番茄 ERF38 與 ERF35 在逆境反應之功能研究

Abstract

植物在自然界會遭遇各種病害性與非生物性逆境並造成巨大的農業損失，例如青枯病與乾旱皆會引起作物致死性危害，且影響範圍極廣。植物特有的乙烯反應轉錄因子 (ethylene-response factors, ERFs) 在植物的逆境反應扮演重要角色，然而，目前其詳細機制尚未完全明朗。本研究室先前研究發現屬於VIII 群 ERF之番茄SlERF35 與 SlERF38可能參與青枯病與乾旱逆境反應，故本研究進一步培育其過量表現與基因靜默之基因轉殖植物，以利分析其確切功能與可能之調控機制。首先，本研究證實 SlERF38 蛋白具有抑制轉錄活性的功能；過量表現 SlERF38 之轉殖菸草，其花與種子數量減少、對青枯病抗性增加、對細菌性軟腐病較感病，且其乙烯生合成基因之表現增加，而茉莉酸生合成基因之表現則下降，推論 SlERF38 可能會使乙烯訊息傳導之抑制基因 (repressors) 的表現降低進而增強乙烯訊息傳導，同時也使茉莉酸訊息傳導之促進基因 (activators) 的表現降低進而抑制茉莉酸訊息傳導，進而造成上述性狀改變；另外，此基因也會受乙烯與茉莉酸回饋負調控。此外，遭遇逆境時，植物可能藉由離層酸的大量產生來抑制 SlERF38 轉錄，進而減少 SlERF38 對乾害及鹽害逆境耐受性之負面影響。在另一方面，前人研究發現乙烯、茉莉酸、水楊酸及離層酸會促進 SlERF35 轉錄，本研究結果則顯示 SlERF35 蛋白具有抑制轉錄活性的功能，過量表現 SlERF35 之轉殖菸草，其葉部會黃化，且成株對青枯病之抗性增加，推測在逆境時，SlERF35 可能參與上述逆境賀爾蒙誘導之葉綠素分解途徑與青枯病抗病反應的調控機制。未來可利用本論文已建立好的過量表現與基因靜默之基因轉殖植物，更深入探討 SlERF35 與 SlERF38 在各種逆境上之功能，期望所獲資訊將有助於累積對極重要且複雜之植物病害與非生物逆境防禦之瞭解與可用資源。
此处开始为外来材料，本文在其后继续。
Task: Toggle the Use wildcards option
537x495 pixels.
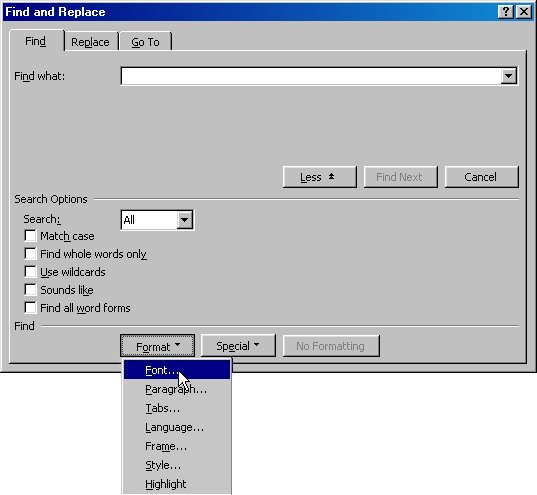Action: pyautogui.click(x=30, y=272)
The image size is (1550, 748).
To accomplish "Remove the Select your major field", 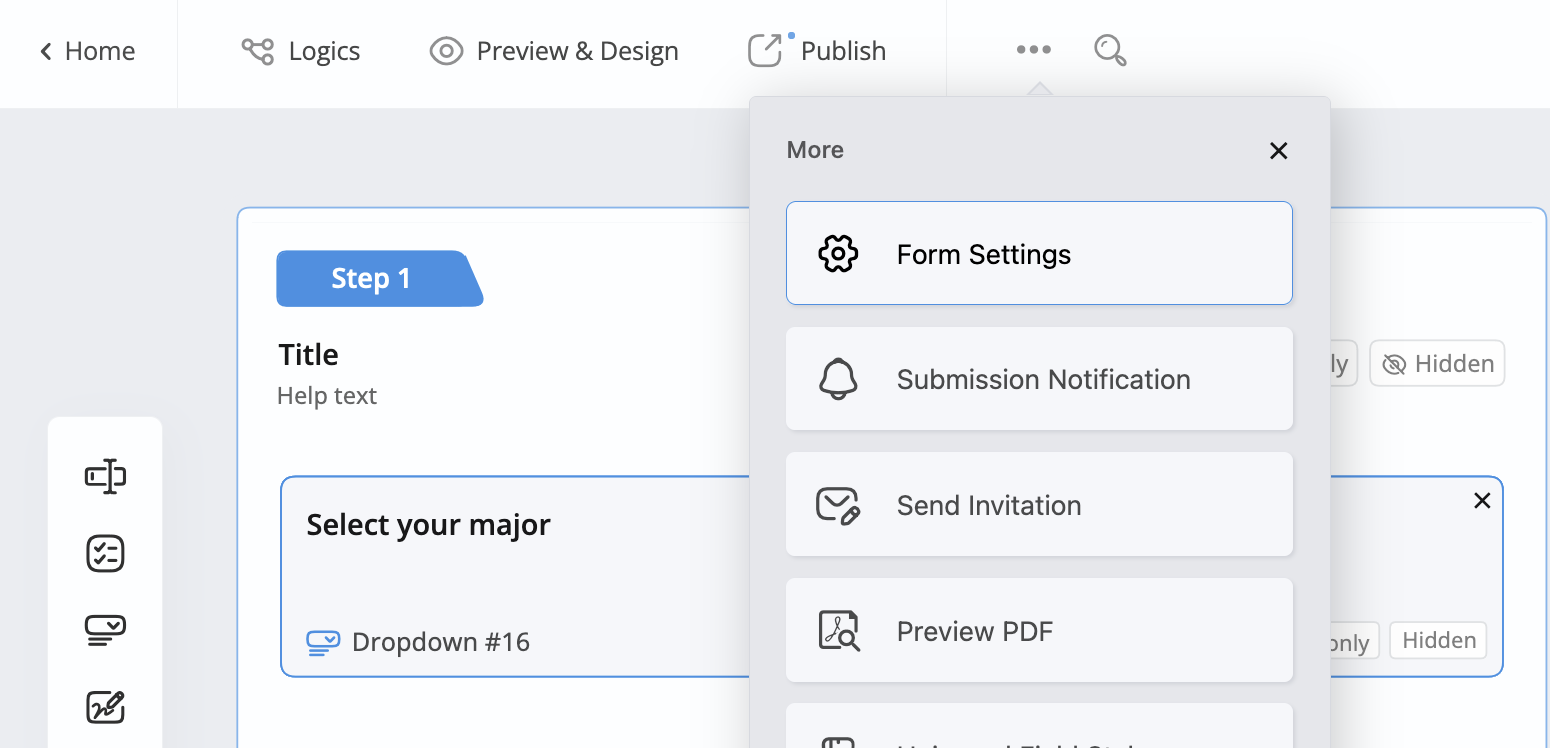I will [1482, 501].
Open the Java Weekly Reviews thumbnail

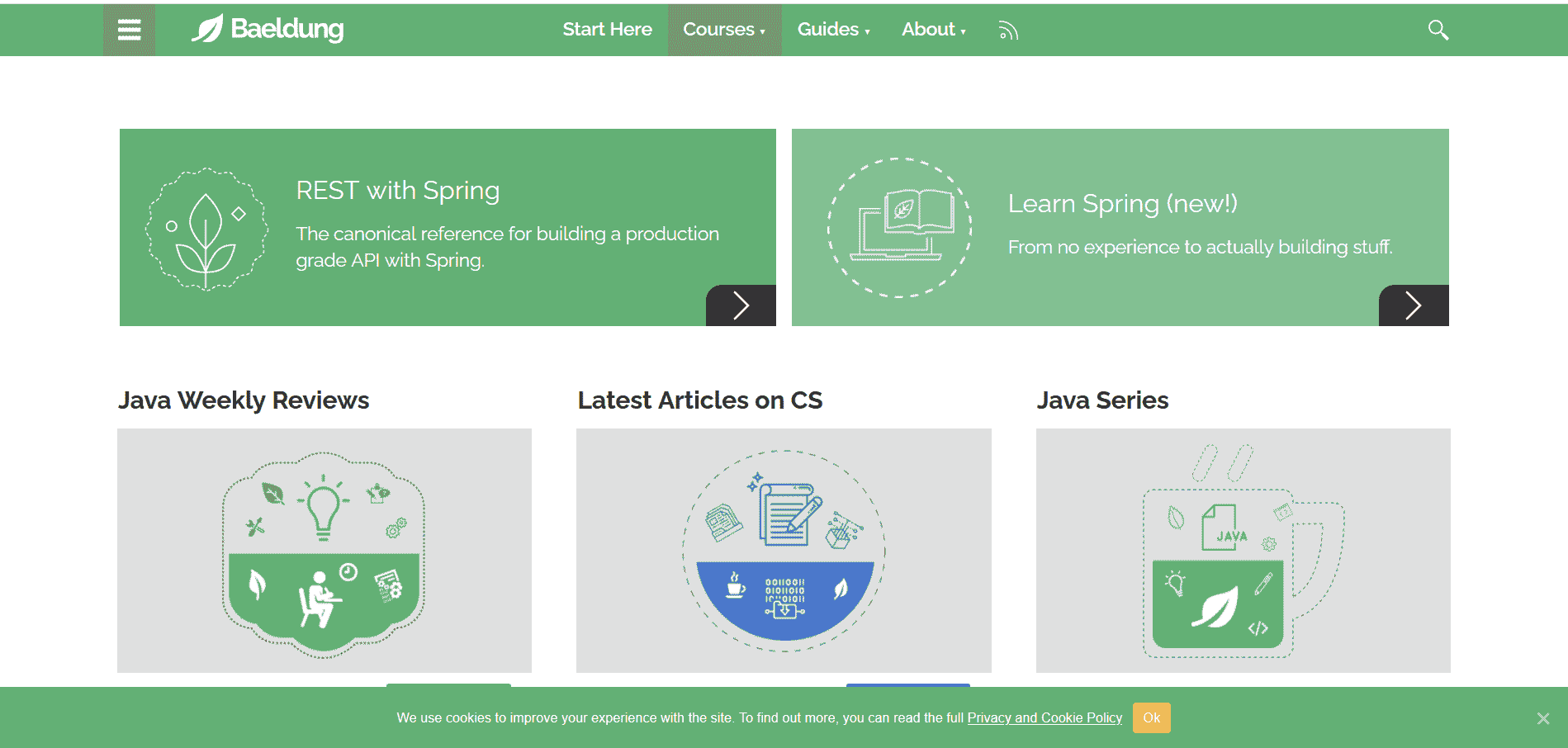click(324, 550)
Plants constantly encounter a wide range of abiotic and biotic stresses, leading to tremendous crop losses. Bacterial wilt (BW), a very complex deadly disease caused by Ralstonia solanacearum, and water deficit are the most serious stress factors of many economically important crops worldwide. Ethylene-response factors (ERFs) are a large family of plant-specific transcription factors involved in various stress responses; however, our knowledge about their functions and the involved regulatory mechanisms is still rudimentary. Our previous study suggested the involvement of two Group VIII ERFs of tomato, namely SlERF35 and SlERF38, in BW and drought responses. In this study, transgenic plants with altered expression levels of these genes were generated and analyzed for their stress responses and the involved regulatory mechanisms. The results showed that SlERF38 was a functional transcriptional repressor, Overexpression of SlERF38 in tobacco led to reduced flower and seed production, enhanced tolerance to BW, increased susceptibility to bacterial soft rot, augmented expression of ethylene (ET) biosynthesis genes, and decreased expression of a jasmonic acid (JA) biosynthesis gene. These results together enable to propose that SlERF38 may de-repress the ET signaling by suppressing the expression of certain ET repressors, as well as repress the JA signaling by reducing the expression of certain JA activators, leading these phenotypes. In addition, it is hypothesized that, when plant encounters stresses, the induced abscisic acid (ABA) production may repress SlERF38 transcription and subsequently reduce its negative effect on stress defense signaling, leading to enhanced tolerance to drought and salinity. Furthermore, our previous study showed that SlERF35 transcription was promoted by ET, JA, salicylic acid (SA) and ABA. Current study showed that it is a functional transcriptional repressor and its overexpression led to leaf yellowing and increased tolerance to BW. These data suggest that SlERF35 may be involved in stress hormones-induced chlorophyll degradation and tolerance to BW. The transgenic plants generated in this study can be used for future analyses to gain further insights into functions and regulatory mechanisms of these proteins in stress responses.